Select all lines holding the word "agent" from the entries that follow.

· · · ·

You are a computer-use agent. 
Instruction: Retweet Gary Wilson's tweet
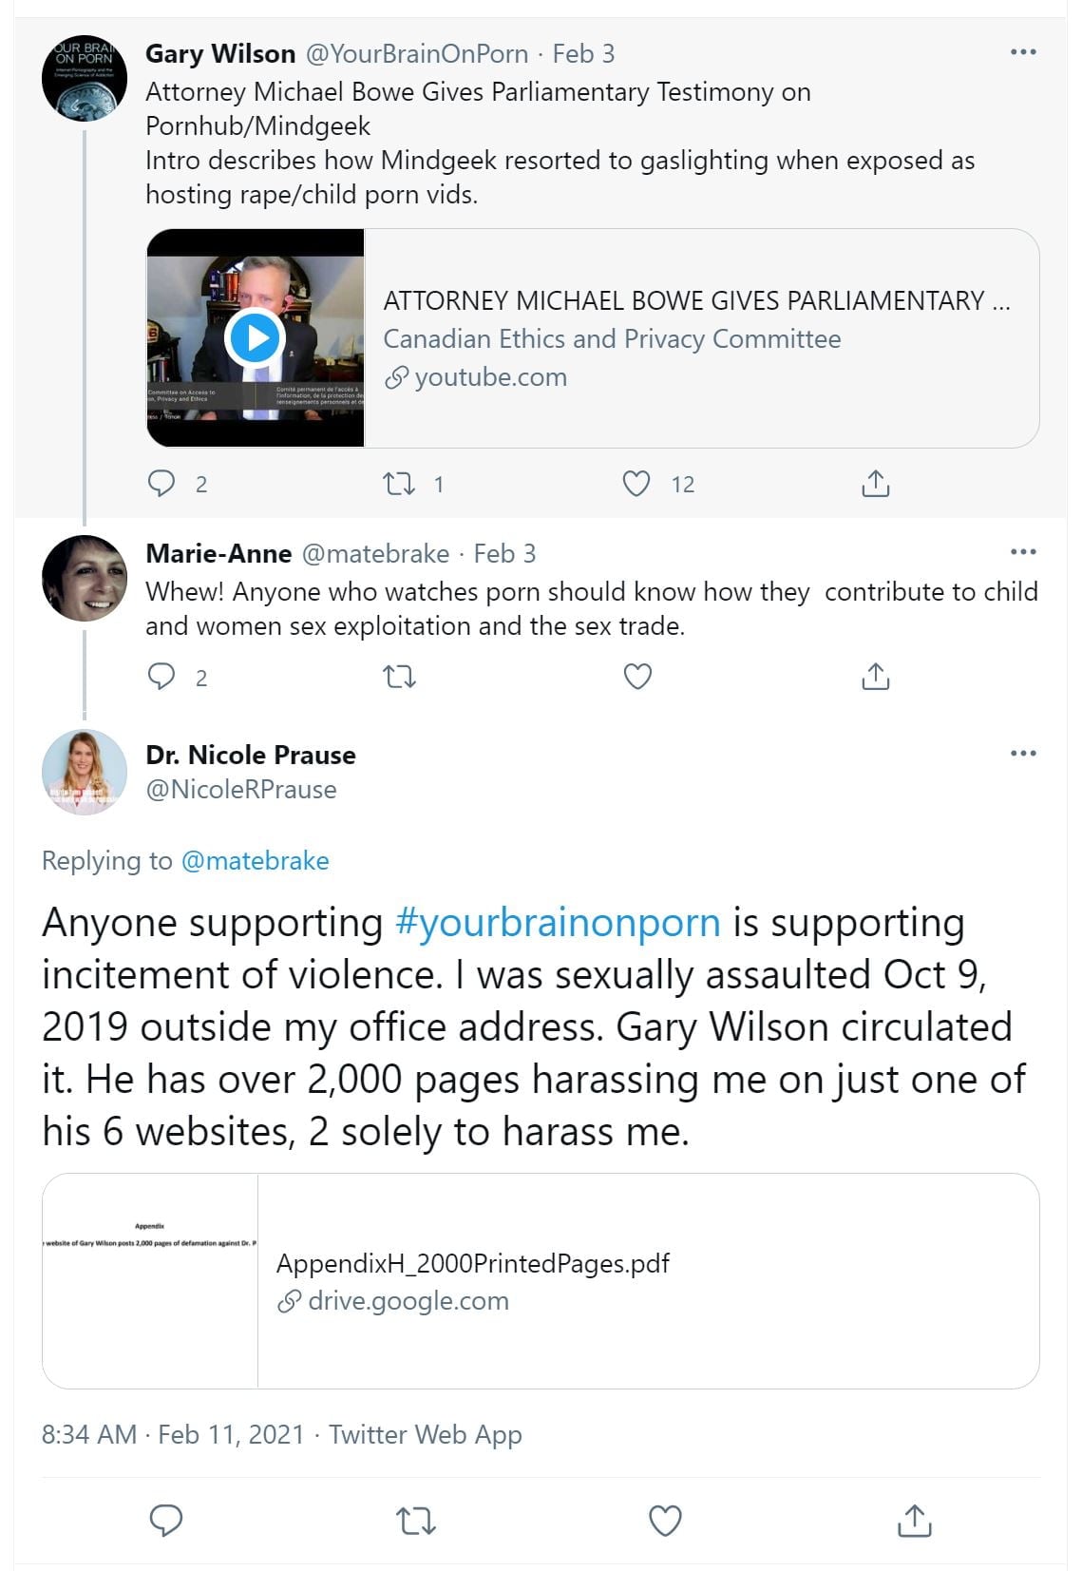[x=399, y=484]
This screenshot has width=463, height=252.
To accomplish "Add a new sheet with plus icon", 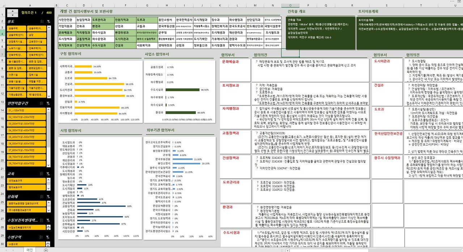I will tap(46, 250).
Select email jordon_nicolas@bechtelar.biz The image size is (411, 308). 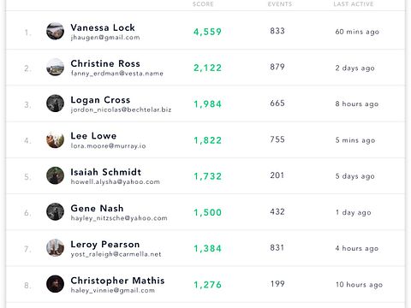tap(121, 110)

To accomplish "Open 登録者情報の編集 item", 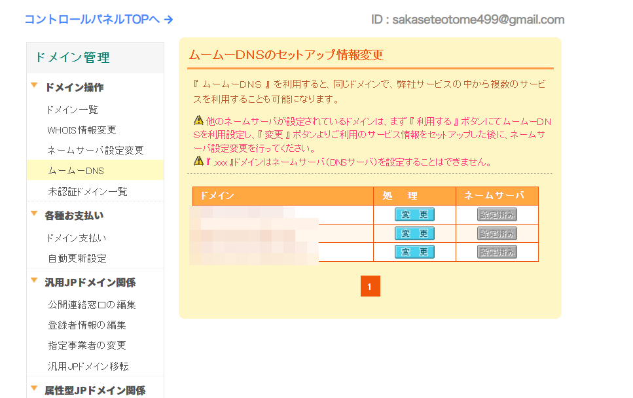I will coord(86,325).
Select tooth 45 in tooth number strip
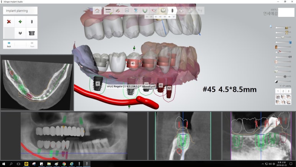Screen dimensions: 296x167 click(x=170, y=17)
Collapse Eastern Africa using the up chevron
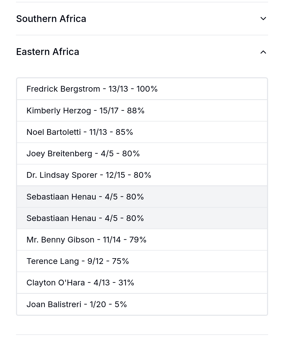The image size is (288, 337). pyautogui.click(x=263, y=52)
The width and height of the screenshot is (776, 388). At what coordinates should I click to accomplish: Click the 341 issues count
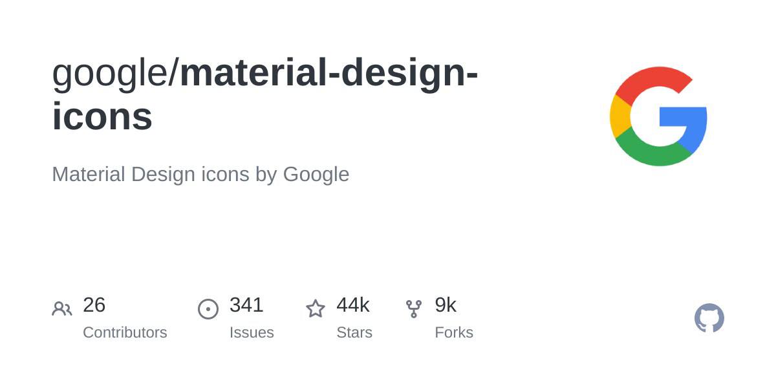click(246, 305)
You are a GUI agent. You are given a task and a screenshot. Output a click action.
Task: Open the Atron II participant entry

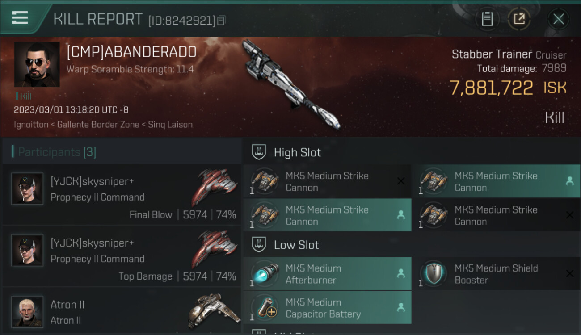click(122, 311)
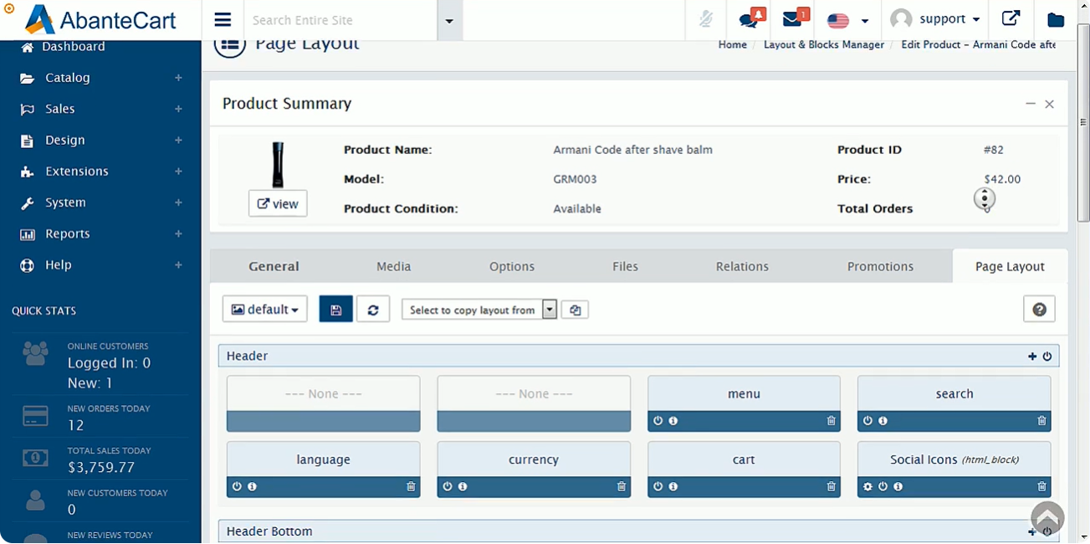
Task: Switch to the Media tab
Action: pos(393,266)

· · · ·

### [Worked solution]
You are a computer-use agent. 
You are a GUI agent. You are given a task and a screenshot. Output a click action.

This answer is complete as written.